— start Source passage —

I was planning to jump into the Sympy quantum stuff a bit more, and wanted 
to make sure I wouldn’t be stepping on anyone’s toes.

 

Here’s what I have in mind:


   1. Expand sympy/physics/quantum documentation for qubit circuits and 
   simulations. At one point a while back I wrote a ipython notebook on 
   using sympy circuit diagrams 
   <http://nbviewer.jupyter.org/gist/rpmuller/5843312>, but this mostly 
   amounts to my test cases. I’d like to write a guide along the lines of the 
   Quipper programming guide (arXiv:1304.5485), but using Sympy tools. A lot 
   of this is already in Sympy, and my writing more in-depth documentation 
   will be a good way to remind myself what works and what still needs to be 
   added.

— end Source passage —
— start Stored records —

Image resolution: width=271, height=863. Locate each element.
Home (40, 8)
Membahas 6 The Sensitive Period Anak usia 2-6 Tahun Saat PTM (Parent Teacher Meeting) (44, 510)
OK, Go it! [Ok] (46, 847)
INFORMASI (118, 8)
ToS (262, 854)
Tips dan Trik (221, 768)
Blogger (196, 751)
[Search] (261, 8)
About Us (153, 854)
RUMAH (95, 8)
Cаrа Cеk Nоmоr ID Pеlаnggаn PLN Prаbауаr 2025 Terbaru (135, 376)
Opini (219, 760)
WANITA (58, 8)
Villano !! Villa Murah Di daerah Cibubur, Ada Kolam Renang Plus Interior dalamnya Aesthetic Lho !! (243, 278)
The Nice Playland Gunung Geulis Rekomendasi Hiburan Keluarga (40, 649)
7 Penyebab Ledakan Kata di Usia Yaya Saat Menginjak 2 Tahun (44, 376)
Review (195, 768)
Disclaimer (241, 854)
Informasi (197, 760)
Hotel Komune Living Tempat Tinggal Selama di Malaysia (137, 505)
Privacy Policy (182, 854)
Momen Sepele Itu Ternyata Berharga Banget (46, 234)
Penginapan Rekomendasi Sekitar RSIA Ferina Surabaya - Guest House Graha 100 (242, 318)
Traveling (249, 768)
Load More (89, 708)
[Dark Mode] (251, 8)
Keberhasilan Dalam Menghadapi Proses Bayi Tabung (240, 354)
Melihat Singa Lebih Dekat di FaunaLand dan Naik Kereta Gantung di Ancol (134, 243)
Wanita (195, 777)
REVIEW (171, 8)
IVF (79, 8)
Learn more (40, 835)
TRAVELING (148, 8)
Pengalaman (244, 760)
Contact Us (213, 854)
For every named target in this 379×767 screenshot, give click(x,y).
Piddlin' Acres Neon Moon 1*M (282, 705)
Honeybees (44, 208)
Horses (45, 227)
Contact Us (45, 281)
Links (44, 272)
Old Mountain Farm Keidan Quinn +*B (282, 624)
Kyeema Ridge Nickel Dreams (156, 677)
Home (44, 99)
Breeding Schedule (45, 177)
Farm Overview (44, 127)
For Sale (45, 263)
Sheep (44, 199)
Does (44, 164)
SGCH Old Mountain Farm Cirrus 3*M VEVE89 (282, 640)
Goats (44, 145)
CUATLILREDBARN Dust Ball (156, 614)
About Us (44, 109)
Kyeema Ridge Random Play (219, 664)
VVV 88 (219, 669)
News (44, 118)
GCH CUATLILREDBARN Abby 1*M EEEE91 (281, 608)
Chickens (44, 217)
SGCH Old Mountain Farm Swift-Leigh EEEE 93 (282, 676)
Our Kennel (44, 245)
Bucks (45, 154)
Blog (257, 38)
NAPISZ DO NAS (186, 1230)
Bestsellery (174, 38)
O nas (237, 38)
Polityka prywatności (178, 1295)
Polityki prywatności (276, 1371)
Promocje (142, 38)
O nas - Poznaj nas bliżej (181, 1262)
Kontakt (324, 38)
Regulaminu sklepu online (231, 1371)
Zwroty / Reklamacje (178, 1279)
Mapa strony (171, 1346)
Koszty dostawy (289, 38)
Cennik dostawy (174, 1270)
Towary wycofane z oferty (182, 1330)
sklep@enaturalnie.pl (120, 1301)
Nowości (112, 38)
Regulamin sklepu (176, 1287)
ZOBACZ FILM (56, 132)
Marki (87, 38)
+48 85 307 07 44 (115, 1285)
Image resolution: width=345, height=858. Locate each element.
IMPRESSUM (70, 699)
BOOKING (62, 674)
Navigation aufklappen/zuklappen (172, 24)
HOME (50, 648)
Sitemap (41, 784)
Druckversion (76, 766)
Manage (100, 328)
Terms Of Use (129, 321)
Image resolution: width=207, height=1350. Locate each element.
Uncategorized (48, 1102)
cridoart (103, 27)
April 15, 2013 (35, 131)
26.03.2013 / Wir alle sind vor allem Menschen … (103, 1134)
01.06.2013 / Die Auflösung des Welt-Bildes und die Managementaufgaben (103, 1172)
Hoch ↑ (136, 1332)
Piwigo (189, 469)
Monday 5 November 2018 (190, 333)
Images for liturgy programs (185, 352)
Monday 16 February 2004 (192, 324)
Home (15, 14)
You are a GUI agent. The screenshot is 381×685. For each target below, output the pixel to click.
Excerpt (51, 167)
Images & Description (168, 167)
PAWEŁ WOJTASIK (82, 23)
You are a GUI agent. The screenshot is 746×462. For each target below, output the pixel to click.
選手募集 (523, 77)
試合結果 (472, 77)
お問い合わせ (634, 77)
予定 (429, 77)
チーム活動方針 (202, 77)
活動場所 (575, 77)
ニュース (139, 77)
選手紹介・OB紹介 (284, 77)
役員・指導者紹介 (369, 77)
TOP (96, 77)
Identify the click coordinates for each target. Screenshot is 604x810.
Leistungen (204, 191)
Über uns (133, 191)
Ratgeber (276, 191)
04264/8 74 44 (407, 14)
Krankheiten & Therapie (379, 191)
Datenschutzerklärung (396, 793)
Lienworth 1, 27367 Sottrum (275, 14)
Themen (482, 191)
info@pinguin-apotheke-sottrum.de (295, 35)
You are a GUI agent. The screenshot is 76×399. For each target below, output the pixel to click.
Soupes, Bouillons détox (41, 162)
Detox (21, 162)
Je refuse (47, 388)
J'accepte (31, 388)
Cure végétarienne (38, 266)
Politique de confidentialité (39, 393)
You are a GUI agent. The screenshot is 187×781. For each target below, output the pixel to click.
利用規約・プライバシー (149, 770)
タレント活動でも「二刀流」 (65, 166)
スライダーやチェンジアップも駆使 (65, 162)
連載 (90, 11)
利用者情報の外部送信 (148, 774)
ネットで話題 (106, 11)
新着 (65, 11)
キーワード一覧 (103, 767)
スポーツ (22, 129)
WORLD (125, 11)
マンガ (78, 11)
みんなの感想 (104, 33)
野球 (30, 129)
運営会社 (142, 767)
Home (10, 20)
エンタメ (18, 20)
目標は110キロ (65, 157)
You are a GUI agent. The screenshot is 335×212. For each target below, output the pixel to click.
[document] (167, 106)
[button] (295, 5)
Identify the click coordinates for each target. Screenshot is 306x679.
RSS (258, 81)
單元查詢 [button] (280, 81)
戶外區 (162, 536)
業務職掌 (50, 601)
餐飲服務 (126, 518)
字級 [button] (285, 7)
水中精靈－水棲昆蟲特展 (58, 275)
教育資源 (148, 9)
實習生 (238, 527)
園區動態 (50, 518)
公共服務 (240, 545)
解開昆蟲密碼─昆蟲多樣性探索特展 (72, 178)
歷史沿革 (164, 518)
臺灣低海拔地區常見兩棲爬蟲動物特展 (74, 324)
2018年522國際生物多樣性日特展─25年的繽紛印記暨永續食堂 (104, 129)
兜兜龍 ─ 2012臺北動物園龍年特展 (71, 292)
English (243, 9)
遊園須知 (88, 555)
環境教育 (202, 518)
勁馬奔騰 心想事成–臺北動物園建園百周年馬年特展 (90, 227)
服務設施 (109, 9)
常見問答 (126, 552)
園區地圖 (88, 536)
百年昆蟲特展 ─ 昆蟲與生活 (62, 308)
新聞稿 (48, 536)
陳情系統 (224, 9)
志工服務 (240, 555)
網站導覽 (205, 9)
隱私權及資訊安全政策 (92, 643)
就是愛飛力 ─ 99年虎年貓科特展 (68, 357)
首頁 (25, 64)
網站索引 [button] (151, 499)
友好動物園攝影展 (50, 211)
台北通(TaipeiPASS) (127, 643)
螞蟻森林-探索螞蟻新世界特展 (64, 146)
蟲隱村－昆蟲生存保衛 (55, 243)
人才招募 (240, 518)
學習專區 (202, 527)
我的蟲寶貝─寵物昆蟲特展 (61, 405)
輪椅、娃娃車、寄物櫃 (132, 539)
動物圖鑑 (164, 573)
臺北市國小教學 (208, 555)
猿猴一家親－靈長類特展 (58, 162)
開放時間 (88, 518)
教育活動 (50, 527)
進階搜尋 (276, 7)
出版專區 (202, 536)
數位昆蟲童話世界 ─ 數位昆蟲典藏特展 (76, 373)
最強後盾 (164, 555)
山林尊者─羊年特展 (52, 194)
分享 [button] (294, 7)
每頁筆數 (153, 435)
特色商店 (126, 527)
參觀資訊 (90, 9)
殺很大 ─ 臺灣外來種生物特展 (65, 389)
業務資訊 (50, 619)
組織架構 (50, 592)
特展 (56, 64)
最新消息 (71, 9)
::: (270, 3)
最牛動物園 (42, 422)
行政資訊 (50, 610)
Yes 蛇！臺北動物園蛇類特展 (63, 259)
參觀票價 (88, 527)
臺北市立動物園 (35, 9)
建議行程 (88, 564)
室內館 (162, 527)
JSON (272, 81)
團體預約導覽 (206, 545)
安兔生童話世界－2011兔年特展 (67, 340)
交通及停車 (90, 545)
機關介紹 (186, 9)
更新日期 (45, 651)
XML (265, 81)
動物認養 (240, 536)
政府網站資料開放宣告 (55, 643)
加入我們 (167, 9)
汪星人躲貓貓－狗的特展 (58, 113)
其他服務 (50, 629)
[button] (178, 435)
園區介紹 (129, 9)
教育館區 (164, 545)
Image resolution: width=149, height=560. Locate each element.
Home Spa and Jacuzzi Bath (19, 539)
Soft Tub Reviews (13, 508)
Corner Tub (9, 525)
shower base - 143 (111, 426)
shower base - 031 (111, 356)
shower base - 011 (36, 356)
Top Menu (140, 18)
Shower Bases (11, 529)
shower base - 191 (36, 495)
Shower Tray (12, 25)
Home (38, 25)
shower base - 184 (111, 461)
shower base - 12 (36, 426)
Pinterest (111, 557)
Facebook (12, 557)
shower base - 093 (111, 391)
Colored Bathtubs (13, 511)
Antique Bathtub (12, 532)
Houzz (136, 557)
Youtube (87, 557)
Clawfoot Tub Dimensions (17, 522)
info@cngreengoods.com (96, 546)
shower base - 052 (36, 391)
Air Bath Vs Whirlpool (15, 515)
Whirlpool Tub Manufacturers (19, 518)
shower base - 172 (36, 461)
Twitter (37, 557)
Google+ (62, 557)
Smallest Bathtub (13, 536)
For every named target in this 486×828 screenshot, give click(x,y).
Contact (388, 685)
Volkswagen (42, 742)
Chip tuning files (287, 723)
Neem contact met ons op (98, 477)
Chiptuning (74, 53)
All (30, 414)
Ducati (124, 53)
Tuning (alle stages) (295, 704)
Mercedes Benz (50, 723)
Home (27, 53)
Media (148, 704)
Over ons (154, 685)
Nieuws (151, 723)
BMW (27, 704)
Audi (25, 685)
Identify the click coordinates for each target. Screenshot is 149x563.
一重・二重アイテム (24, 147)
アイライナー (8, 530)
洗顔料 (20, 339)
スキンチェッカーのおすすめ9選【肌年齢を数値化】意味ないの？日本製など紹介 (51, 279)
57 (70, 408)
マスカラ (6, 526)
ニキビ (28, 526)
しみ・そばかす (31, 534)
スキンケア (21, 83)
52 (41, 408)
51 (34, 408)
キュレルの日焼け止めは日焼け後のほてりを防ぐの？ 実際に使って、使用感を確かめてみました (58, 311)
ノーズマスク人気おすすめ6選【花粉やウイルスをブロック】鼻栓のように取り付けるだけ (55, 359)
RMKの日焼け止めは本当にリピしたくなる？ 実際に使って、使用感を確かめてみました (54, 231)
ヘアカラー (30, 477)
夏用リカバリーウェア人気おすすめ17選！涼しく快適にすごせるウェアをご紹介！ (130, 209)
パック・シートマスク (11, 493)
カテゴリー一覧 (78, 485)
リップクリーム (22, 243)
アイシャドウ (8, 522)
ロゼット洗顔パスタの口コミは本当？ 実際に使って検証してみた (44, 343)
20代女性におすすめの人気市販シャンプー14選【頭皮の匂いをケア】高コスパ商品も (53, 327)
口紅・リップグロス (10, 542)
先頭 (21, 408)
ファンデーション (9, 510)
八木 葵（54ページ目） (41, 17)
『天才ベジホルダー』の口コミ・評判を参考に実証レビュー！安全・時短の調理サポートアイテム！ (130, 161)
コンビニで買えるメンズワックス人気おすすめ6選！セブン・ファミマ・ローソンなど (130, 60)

— end Stored records —

Task directions
In the Sympy quantum post, which existing guide does the writer want to model the new documentation on?

Response for this exercise
The Quipper programming guide (arXiv:1304.5485).